The solution may be to modify the incentives. Maybe federally cap all salaries to 90k or so, to filter out the serial job-hoppers and con-artists, and to also prevent poaching and "nerd-hoarding"[3]. Has the additional benefit of forcing rents and property prices to go down, and stops gentrification in its tracks (I mean I would expect this to be partially true, though it might force people to instead seek massive loans to compensate -- which should also be capped by salary to prevent it). And since we are already talking about federal limits, maybe a federal guarantee that covers healthcare and housing would further improve things.

[1]: This depends on context. If the IP is already open source, then there is no laundering. But I know people who have been building the same software system for the last 3 employers, and they do it (ostensibly) from scratch each time (but in fact they are permuting/improving the old version -- which does not actually belong to them -- and are over-reporting how much time they spent working on it). My point here is not that employees are ruthless rogues, but rather that the incentives are set up in a way that encourages the rapid dilution of the value of IP (it is effectively non-exclusive, which makes industrial espionage _unnecessary_), and discourages any kind of mutual responsibility between employer and employee (in a different knowledge-work field, I hear from a friend, seniors give juniors only minimal training because they do not expect to have to deal with them in two years -- and this was true since at least 2017, and has only gotten more true since 2020).

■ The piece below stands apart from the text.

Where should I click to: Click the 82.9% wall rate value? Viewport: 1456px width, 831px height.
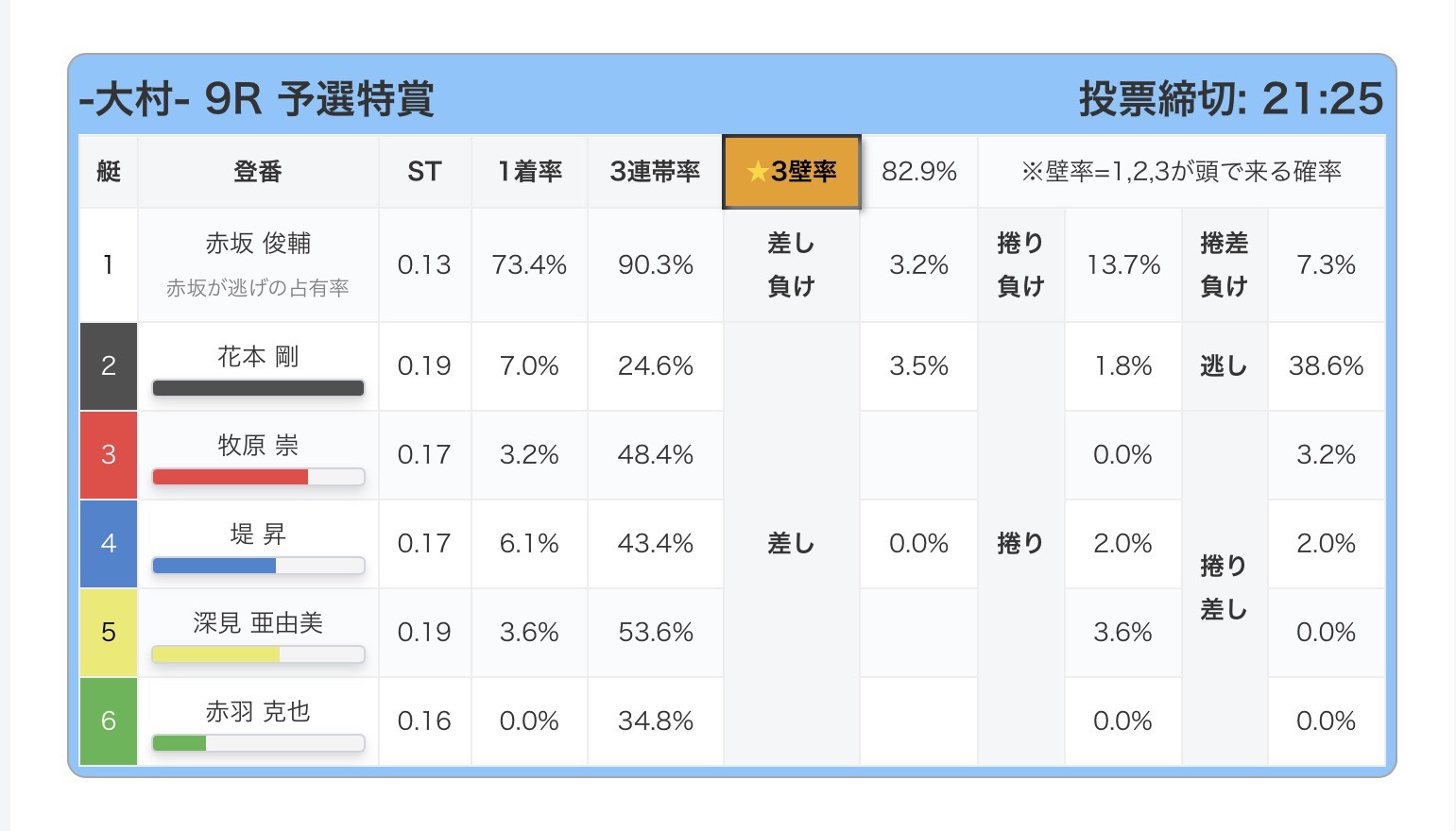pyautogui.click(x=918, y=171)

[2]: With or without LLMs, the biggest winners of this dynamic are the quasi-monopolies (or, more precisely oligopolies and duopolies), like MSFT, GOOG, META, etc. Everyone else will lose, and if they happen to win, they will get acquired (not for the tech, which is probably slop anyway and cannot run at hyperscales, but for the clients/customers/users -- why else would MSFT buy LinkedIn and GitHub, why else would startup incubators like YC be such a huge success (I doubt YC would have been possible in the 70s or 80s)). Software is awesome, and I love it, but the software _industry_ has always been an operation designed to extract money and data from the populace, using deceptive and predatory practices (see: Uber, Theranos, Celsius, Alameda for outright fraud, and Oracle for mere deception and plunder).

[3]: Sorry, could not think of a better term. The idea is basically the corporate equivalent of nerd-sniping, but instead of sniping by offering interesting problems/puzzles, you snipe by offering large paychecks and golden handcuffs.

I like your take and ideas. Not sure about capped income because that seems like a reward for the capital owning class.

I've seen the phenomena of people moving and redoing the same tech idea multiple times. I'm pretty convinced that is a negative for the industry. The seem to move on to get another chance at their idea after it becomes contaminated by reality at each employer, destroying a string of organizations with some "pure" vision of some architecture or another.

An alternative to a capped income, would be that every income gets "inflated" by as much as needed until it reaches parity with big-tech incomes, which would require a kind of transnational union, but would have the effect of reversing the direction of extraction. Also, printing that money to inflate the income, would also cause asset-inflation, which also benefits people who own a life-changing amount of capital/assets. But _if_ you could cap asset-prices, then the inflation strategy might work. Note that I have not modeled this particular scenario yet.